Islamkritiker kann nur mit Polizeischutz auftreten

Die angeblich “friedlichste Religion der Welt” verträgt offenbar keine Kritiker – schon gar nicht, wenn sie aus dem eigenen Kreis kommen. Hamed Abdel-Samad konnte in Heidelberg nur mit Polizeischutz auftreten.

Wer den Islam, also eine religiöse Ideologie, kritisiert, muss damit rechnen, nicht nur persönlich attackiert zu werden, sondern – wenn man selbst Muslim ist/war – auch damit, einem Mordanschlag zum Opfer zu fallen. Denn die Apostatie, also der Abfall vom Glauben, wird im Islam mit dem Tode bestraft. Hamed Abdel-Samad, ein aus Ägypten stammender Publizist (eine Übersicht zu seinen Büchern gibt es hier) und bekannter Islamkritiker, der als drittes von fünf Kindern eines sunnitischen Imams geboren wurde und somit auch einen besonderen Einblick in das Wesen der angeblich “friedlichsten Religion der Welt” hat, kennt das zur Genüge.

Als der 45-Jährige kürzlich bei einer Podiumsdiskussion mit dem Titel “Europa und Islam – Wer wandelt wen?” in Heidelberg teilnahm, bei dem über 250 Zuhörer anwesend waren, konnte er nur mit umfangreichem Polizeischutz auftreten, wie die “Rhein-Neckar-Zeitung” berichtet. Denn ohne diesen staatlichen Schutz wäre der weithin bekannte Publizist wohl längst schon tot. Ein Zeichen dafür, dass es mit der Friedlichkeit dieser religiösen Ideologie nicht so weit her sein kann.

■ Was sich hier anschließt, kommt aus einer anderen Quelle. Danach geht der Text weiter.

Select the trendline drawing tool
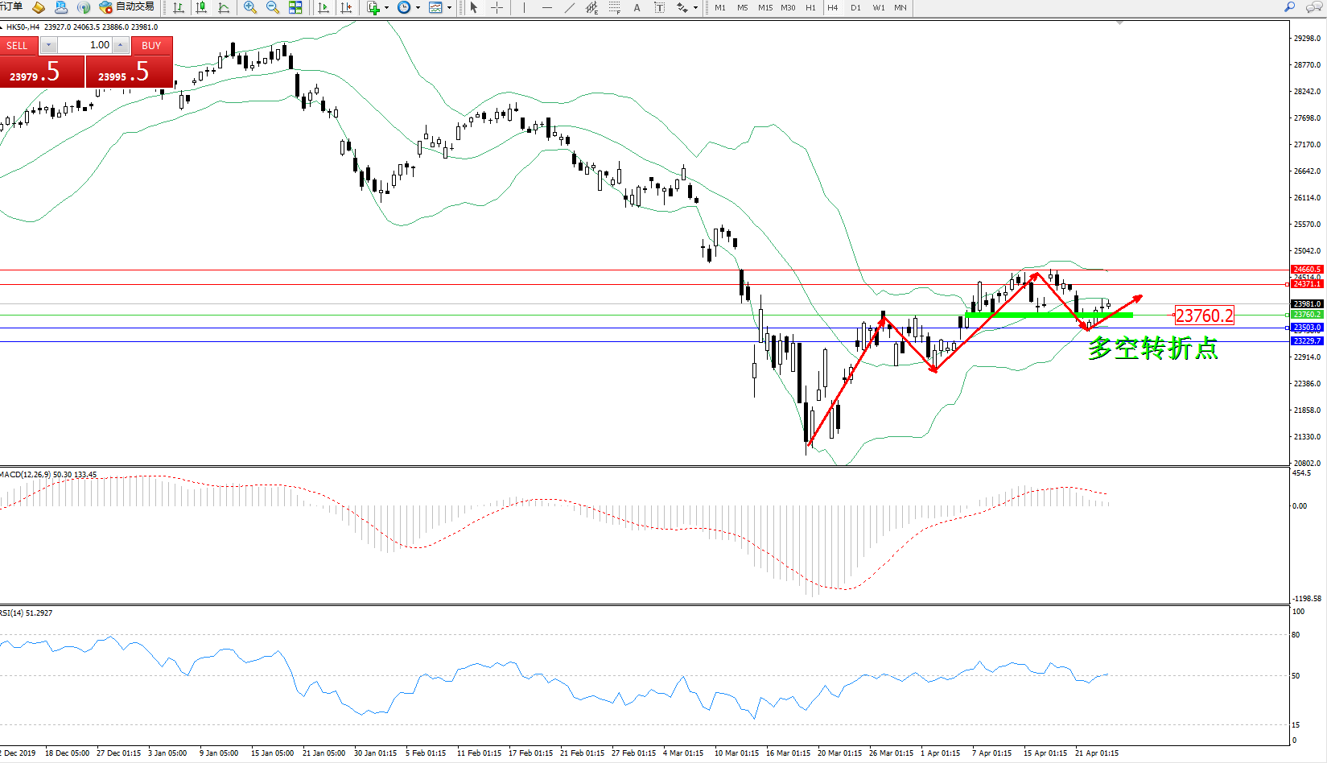(x=569, y=7)
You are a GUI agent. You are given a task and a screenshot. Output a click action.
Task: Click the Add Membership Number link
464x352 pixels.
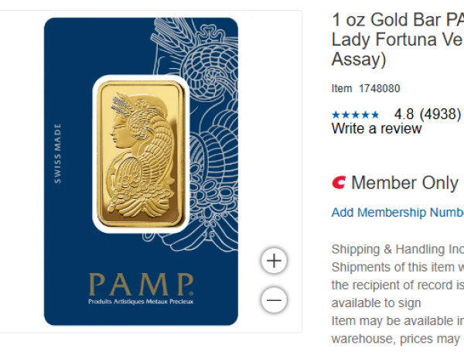[397, 213]
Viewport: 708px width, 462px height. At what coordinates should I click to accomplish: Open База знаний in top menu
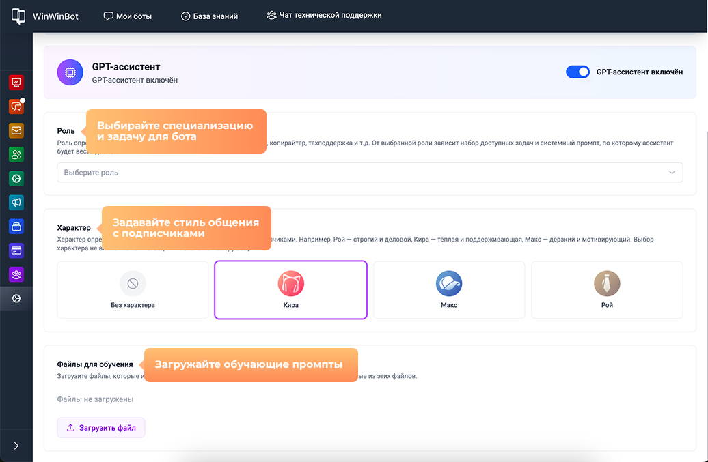coord(209,16)
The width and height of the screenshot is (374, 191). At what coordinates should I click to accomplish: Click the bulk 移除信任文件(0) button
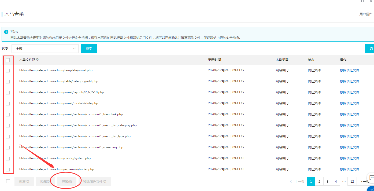point(95,182)
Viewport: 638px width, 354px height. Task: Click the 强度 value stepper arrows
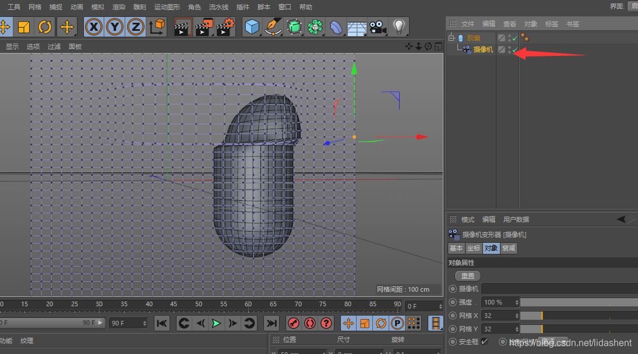click(x=516, y=302)
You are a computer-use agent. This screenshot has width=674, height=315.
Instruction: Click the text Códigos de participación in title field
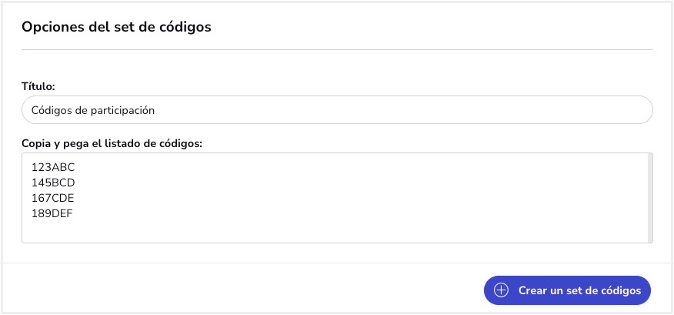(93, 111)
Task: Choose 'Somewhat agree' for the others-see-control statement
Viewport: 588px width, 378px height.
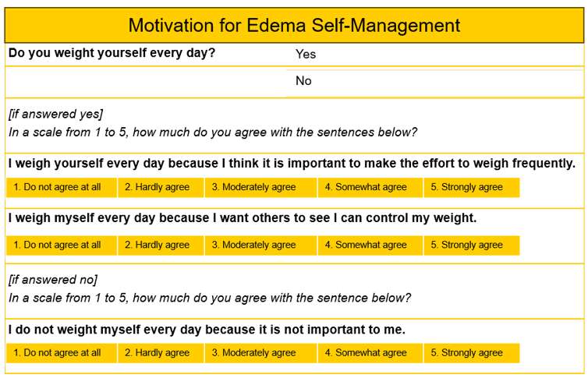Action: coord(370,246)
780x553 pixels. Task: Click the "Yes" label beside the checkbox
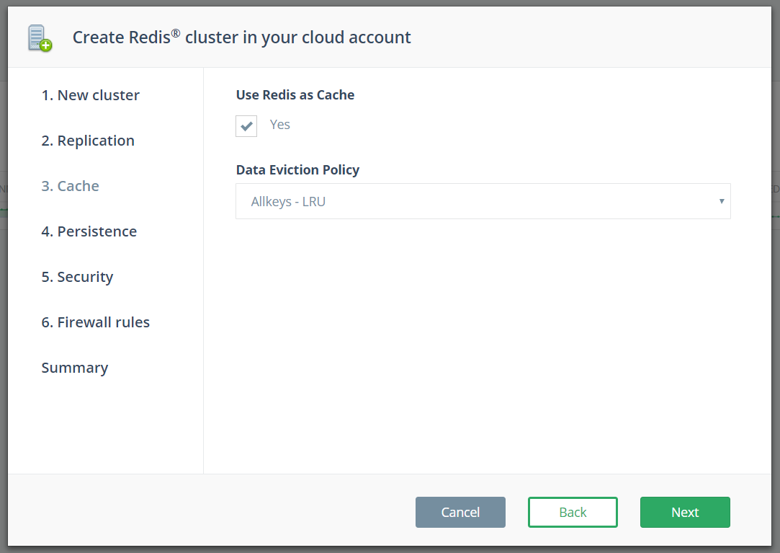[x=279, y=124]
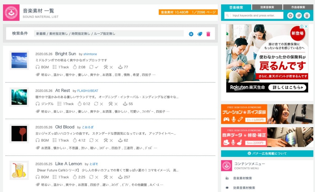
Task: Click tag icon beside keyword search box
Action: coord(298,15)
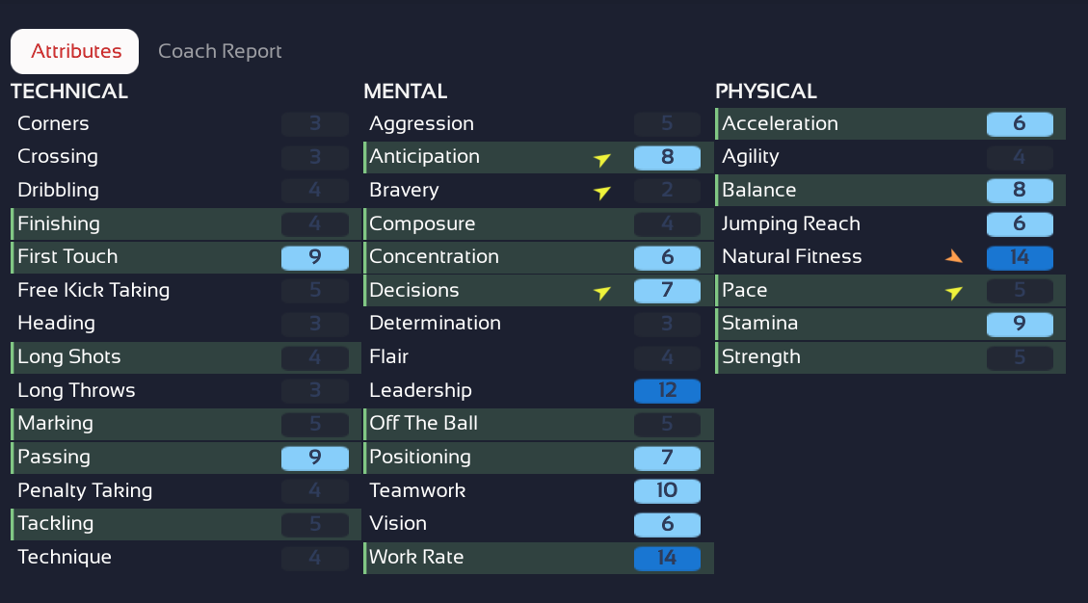Click the Acceleration value badge
Viewport: 1088px width, 603px height.
click(1020, 123)
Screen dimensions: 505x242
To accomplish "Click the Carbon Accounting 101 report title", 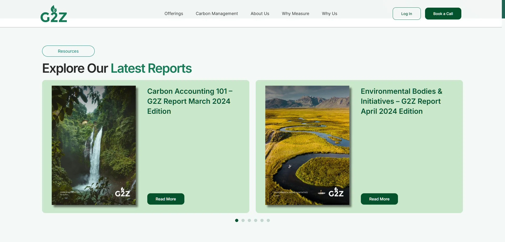I will click(189, 101).
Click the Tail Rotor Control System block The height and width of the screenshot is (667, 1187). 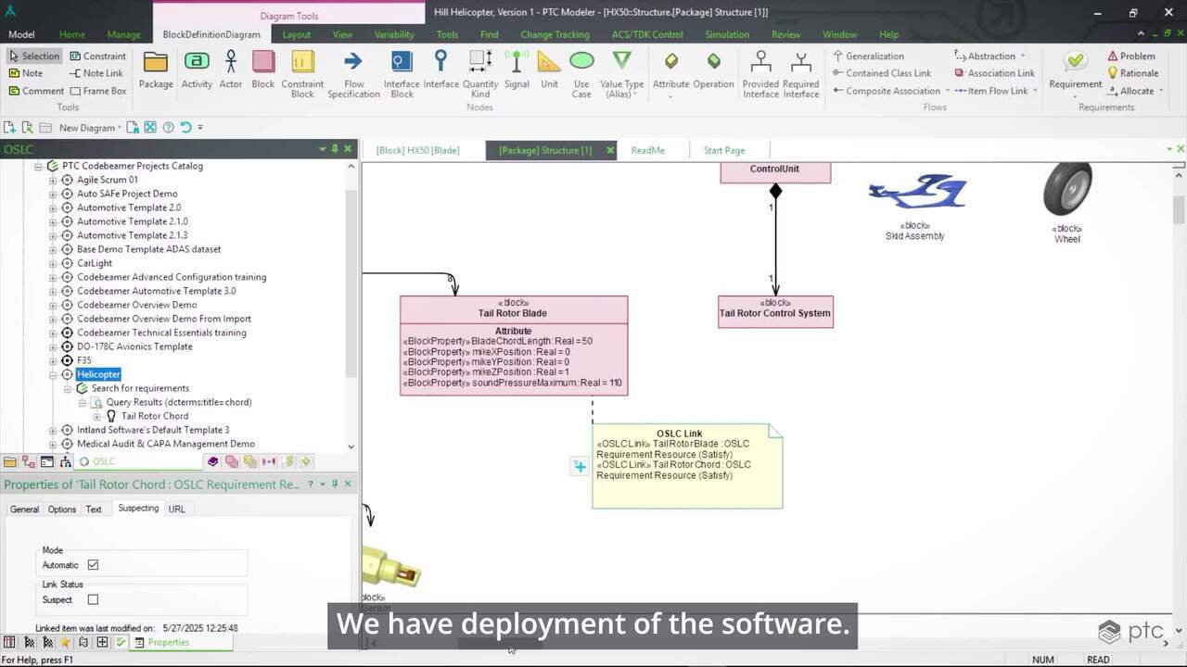coord(775,313)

Kritik am Islam sei, so Abdel-Samad während der Diskussion, nicht nur ein Menschenrecht, sondern eine Menschenpflicht, berichtet die Zeitung. Wichtig sei es jedoch, so der Islamkritiker weiter, diese Debatte nicht auf den Rücken der Muslime auszutragen. “Keiner kritisiert den Islam in Deutschland härter als ich. Aber ich achte immer darauf, dass ich einen Unterschied zwischen der Ideologie und den Menschen mache.” Gerade die integrierten Muslime solle man demnach als Verbündete gewinnen. “Menschen sind flexibel, lernfähig und vielschichtig”, betonte Hamed Abdel-Samad. “Wer solche Debatten nutzt, um nur Hass und Ausgrenzung gegenüber Muslimen zu schüren, verhindert den Wandel.”